Slick (JDBC)
The Slick connector provides Scala and Java DSLs to create a Source
to stream the results of a SQL database query and a Flow
/Sink
to perform SQL actions (like inserts, updates, and deletes) for each element in a stream. It is built on the Slick library to interact with a long list of supported relational databases.

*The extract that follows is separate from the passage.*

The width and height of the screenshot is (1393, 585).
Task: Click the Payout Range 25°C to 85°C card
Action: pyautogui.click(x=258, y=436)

Project Info: Apache Pekko Connectors Slick/JDBC | |
---|---|
Artifact | org.apache.pekko
pekko-connectors-slick
1.0.2
|
JDK versions | OpenJDK 8 OpenJDK 11 OpenJDK 17 |
Scala versions | 2.13.14, 2.12.20 |
JPMS module name | pekko.stream.connectors.slick |
License | |
API documentation | |
Forums | |
Release notes | GitHub releases |
Issues | Github issues |
Sources | https://github.com/apache/pekko-connectors |
Artifacts
- sbt
val PekkoVersion = "1.0.3" libraryDependencies ++= Seq( "org.apache.pekko" %% "pekko-connectors-slick" % "1.0.2", "org.apache.pekko" %% "pekko-stream" % PekkoVersion )
- Maven
<properties> <pekko.version>1.0.3</pekko.version> <scala.binary.version>2.13</scala.binary.version> </properties> <dependencies> <dependency> <groupId>org.apache.pekko</groupId> <artifactId>pekko-connectors-slick_${scala.binary.version}</artifactId> <version>1.0.2</version> </dependency> <dependency> <groupId>org.apache.pekko</groupId> <artifactId>pekko-stream_${scala.binary.version}</artifactId> <version>${pekko.version}</version> </dependency> </dependencies>
- Gradle
def versions = [ PekkoVersion: "1.0.3", ScalaBinary: "2.13" ] dependencies { implementation "org.apache.pekko:pekko-connectors-slick_${versions.ScalaBinary}:1.0.2" implementation "org.apache.pekko:pekko-stream_${versions.ScalaBinary}:${versions.PekkoVersion}" }
You will also need to add the JDBC driver(s) for the specific relational database(s) to your project. Most of those databases have drivers that are not available from public repositories so unfortunately some manual steps will probably be required. The Slick documentation has information on where to download the drivers.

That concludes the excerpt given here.